8.3 E.C.S’s liability for loss or damage to the physical property of the Customer caused by E.C.S’s negligence shall not exceed £10, 000, 000.

8.4 Except as stated above E.C.S’s entire liability to the Customer shall not exceed the price from the Customer in respect of the Contract.

8.5 No provision in these Terms shall limit or exclude E.C.S’s liability for death or personal injury resulting from E.C.S’s negligence.

9. Termination

9.1 Either party may terminate the Contract by giving to the other party at least 90 days written notice before the end of a Contract Year.

9.2 E.C.S may terminate the Contract immediately if any of the following occurs:

9.2.1 the Customer is in material breach of these Terms and, where capable of remedy, has not remedied the breach within 30days of receipt of notice from E.C.S requiring such remedy;

9.2.2 a liquidator, administrative receiver, administrator or receiver is appointed in respect of the whole or a material part of the assets and/or undertaking of the Customer or the Customer enters into an arrangement with its creditors or becomes unable to pay its debts or ceases to trade.

10. Force Majeure

10.1 If events or circumstances beyond E.C.S’s reasonable control prevent it from performing its obligations, E.C.S shall give the Customer notice and shall be relieved of performing its obligations for as long as it is affected.

11. Assignment

11.1.1 The Customer shall not assign any rights or liabilities under these Terms without the prior written approval of E.C.S.
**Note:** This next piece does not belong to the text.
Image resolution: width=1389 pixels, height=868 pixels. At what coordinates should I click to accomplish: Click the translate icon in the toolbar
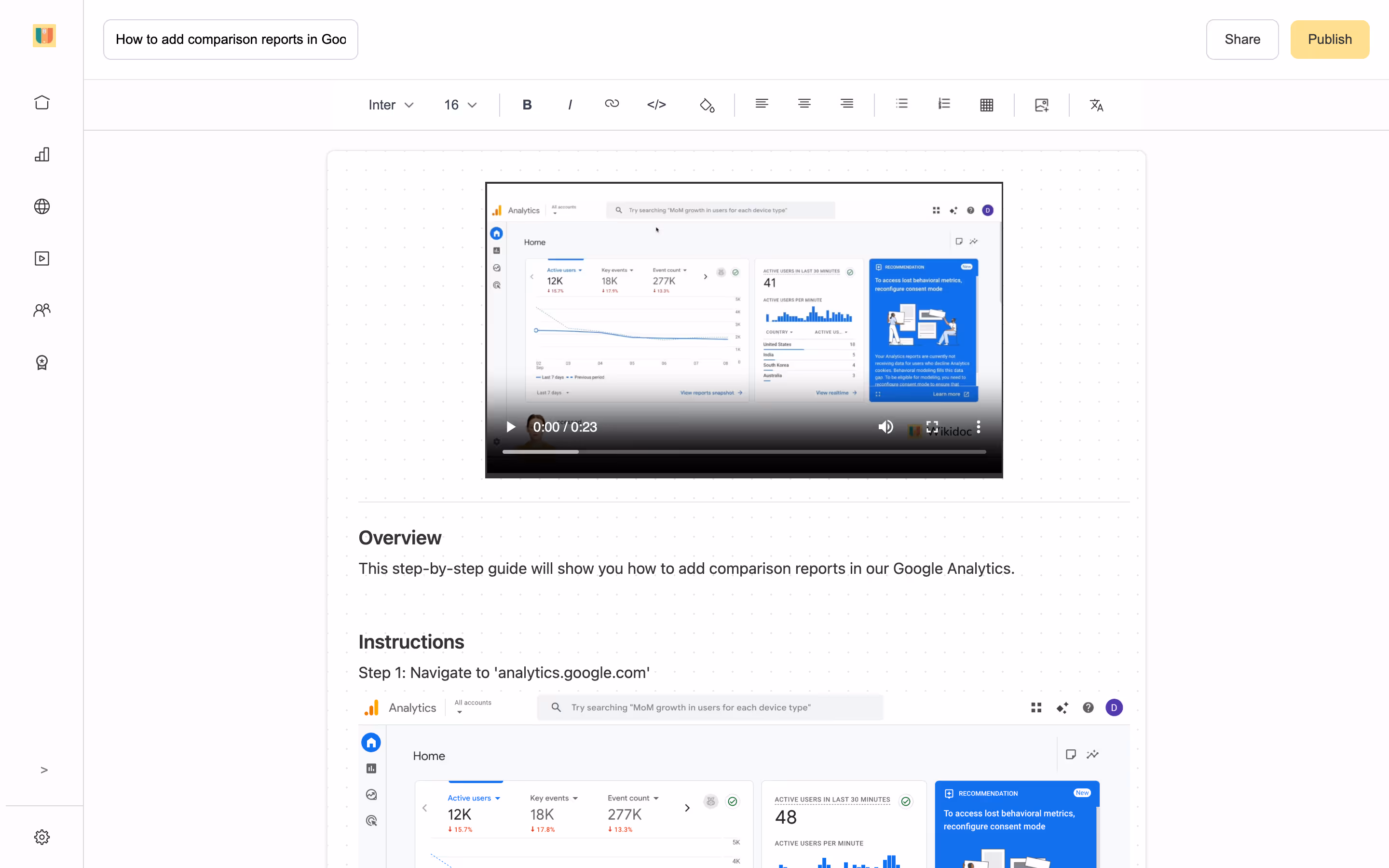coord(1096,105)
11.1.1.1 The Customer shall use reasonable endeavours to produce that any assignee enters into a new agreement with E.C.S relating to the Maintenance Services.

12. Confidentiality

12.1 E.C.S agrees that it shall not (except as authorised or required by its obligations) reveal to any person and shall keep with complete secrecy all Confidential Information and shall only use such Confidential Information for the performance of the Maintenance Services.

12.2 This restriction shall not apply to Confidential Information, which is already in the public domain.

13. Law and Jurisdiction

13.1 The Contract and these Terms shall be governed by the law of England and Wales. Any disputes arising in connection with the Contract or these Terms shall be subject to the exclusive jurisdiction of the Courts of England and Wales.